Although many of us are searching for teachers, mentors, and allies, we may not know how to find them. We pass through major milestones like first menstruation, coming of age, leaving home, marriage, childbirth, the death of a loved one, career change, and illness with no one to show us the way. Each major event has the potential to reveal another chapter in our journey, but far too often, our stories remain untold. We go through life with subtle feelings of regret and loss for the unclaimed wisdom that is our birthright.
As a writer, researcher, and community convener, I felt called to reclaim the stories that mark women’s lives through words, ritual, and by being a witness to the important phases and stages that women go through. This emerged strongly for me as I entered my own major life transition.
In the role of Senior Manager in the non-profit field, I was managing an impossible workload and struggling to bring work-life balance to my day. More and more, my own personal values were compromised by the demands of my job and the standards I felt I needed to live by.

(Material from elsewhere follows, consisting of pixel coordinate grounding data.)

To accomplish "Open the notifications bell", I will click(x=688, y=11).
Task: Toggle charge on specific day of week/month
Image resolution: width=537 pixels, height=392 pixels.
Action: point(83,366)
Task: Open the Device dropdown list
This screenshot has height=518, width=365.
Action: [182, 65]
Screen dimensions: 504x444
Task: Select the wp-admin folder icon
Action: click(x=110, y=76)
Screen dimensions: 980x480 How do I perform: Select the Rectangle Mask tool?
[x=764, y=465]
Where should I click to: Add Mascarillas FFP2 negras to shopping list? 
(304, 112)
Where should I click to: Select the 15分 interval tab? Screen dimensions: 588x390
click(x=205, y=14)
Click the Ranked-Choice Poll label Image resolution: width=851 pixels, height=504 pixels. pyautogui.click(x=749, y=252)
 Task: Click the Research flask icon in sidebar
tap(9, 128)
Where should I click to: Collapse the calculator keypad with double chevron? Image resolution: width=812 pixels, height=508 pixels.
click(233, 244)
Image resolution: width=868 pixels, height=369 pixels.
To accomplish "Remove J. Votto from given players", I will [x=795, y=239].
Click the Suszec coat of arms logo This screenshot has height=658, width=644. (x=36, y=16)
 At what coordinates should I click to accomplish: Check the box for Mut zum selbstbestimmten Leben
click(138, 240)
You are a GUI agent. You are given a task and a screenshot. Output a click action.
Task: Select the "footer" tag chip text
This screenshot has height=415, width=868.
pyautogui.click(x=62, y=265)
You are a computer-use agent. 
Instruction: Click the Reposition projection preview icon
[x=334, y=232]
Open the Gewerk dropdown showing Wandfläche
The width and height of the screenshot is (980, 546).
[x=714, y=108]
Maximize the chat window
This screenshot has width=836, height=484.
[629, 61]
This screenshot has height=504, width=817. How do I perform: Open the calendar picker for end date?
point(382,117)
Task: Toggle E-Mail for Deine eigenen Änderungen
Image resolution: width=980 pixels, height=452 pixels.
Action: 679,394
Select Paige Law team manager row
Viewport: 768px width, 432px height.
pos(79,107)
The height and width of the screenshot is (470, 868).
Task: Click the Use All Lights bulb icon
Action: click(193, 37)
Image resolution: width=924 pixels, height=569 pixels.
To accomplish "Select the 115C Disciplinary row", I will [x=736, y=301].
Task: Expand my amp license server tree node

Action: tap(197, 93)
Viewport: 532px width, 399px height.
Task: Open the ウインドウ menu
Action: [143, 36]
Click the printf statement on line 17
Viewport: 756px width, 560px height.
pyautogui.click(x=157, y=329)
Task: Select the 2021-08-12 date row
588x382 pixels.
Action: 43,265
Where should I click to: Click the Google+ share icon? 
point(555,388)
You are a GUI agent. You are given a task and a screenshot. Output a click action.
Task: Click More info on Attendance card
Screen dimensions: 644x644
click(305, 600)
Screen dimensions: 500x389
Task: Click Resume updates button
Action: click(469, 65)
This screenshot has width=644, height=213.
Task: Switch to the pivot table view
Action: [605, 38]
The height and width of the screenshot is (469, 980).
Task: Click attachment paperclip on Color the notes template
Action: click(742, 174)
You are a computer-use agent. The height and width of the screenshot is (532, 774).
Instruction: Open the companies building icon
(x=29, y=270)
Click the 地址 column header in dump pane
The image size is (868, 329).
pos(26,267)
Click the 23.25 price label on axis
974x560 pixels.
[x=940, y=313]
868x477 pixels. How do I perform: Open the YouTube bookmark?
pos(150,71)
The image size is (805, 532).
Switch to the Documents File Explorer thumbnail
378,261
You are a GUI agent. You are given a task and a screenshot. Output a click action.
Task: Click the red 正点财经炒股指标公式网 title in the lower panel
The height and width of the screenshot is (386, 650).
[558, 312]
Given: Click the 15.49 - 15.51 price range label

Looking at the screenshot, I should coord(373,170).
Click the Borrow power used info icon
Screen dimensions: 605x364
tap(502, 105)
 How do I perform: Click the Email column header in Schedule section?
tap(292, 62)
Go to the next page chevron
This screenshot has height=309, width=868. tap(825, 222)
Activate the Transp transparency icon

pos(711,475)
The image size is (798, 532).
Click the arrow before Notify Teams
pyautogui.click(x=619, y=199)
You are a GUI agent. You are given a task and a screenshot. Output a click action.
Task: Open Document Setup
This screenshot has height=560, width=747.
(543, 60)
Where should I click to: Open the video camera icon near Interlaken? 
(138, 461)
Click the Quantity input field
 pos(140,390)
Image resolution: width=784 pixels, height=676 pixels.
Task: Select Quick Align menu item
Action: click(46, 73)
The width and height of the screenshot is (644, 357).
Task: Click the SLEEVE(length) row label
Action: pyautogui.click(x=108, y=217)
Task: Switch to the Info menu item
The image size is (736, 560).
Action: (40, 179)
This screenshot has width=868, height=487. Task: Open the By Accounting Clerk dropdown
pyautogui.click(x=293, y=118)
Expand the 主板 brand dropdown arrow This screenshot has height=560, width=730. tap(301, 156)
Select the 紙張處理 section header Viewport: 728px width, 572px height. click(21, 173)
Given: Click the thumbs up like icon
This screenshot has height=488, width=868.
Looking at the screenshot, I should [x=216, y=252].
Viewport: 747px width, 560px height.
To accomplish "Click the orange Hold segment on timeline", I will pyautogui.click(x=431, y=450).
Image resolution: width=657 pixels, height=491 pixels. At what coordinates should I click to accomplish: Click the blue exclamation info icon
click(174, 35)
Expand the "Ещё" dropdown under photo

I began to experience a number of health concerns, culminating in a hiatal hernia and severe chronic acid reflux, making it impossible for me to eat solid foods for weeks and permanently changing my diet and lifestyle. Around that same time, my cousin was diagnosed with oesophageal cancer – something that my doctors warned me was a long-term risk of my condition. This caused me to take a hard look at what my illness was telling me. I felt it was a warning sign.
Faced with a difficult decision – choosing between a thriving career and my health – I initiated a process of looking more intentionally at what was most important to me and how to live differently, and I began to ask myself some key questions: How can I live true to myself? What have I given up along the way? What major changes do I need to make? I left my job to begin the road to healing and devote myself to these questions. Writing became a guiding force throughout this time and I was inspired to begin writing my first book and to become a certified Life-Cycle Celebrant as a way of helping others, like me, who are going through major life transitions but feel they are alone.
I believe in the healing and restorative nature of stories as a way to acknowledge what is valuable, meaningful, and essential to our ongoing growth as women – and this is the cornerstone of my work. Building on more than a decade of experience in writing and research for non-profits, I now focus my work on the story within. I create courses, women's circles, ceremonies and rituals with women that include oral and written storytelling traditions as a way of remembering the personal histories that are carried within us – sometimes over many generations – and that are the source of our truth, wisdom, and wholeness.
Across many cultures and generations worldwide, women have gathered around quilting circles, kitchen tables, church basements, community halls, and bonfires. We yearn to be nourished with food, to be healed, to sing together, to give and receive emotional support, to connect to the sacred, to know the stories of our ancestors, and to be guided as we transition from one life stage to the next. I work with girls and women across all stages of their lives to honour and call back what was once lost. We each need these traditions in order to embody the fullness of who we are, and pass along the wisdom we gain for generations to come.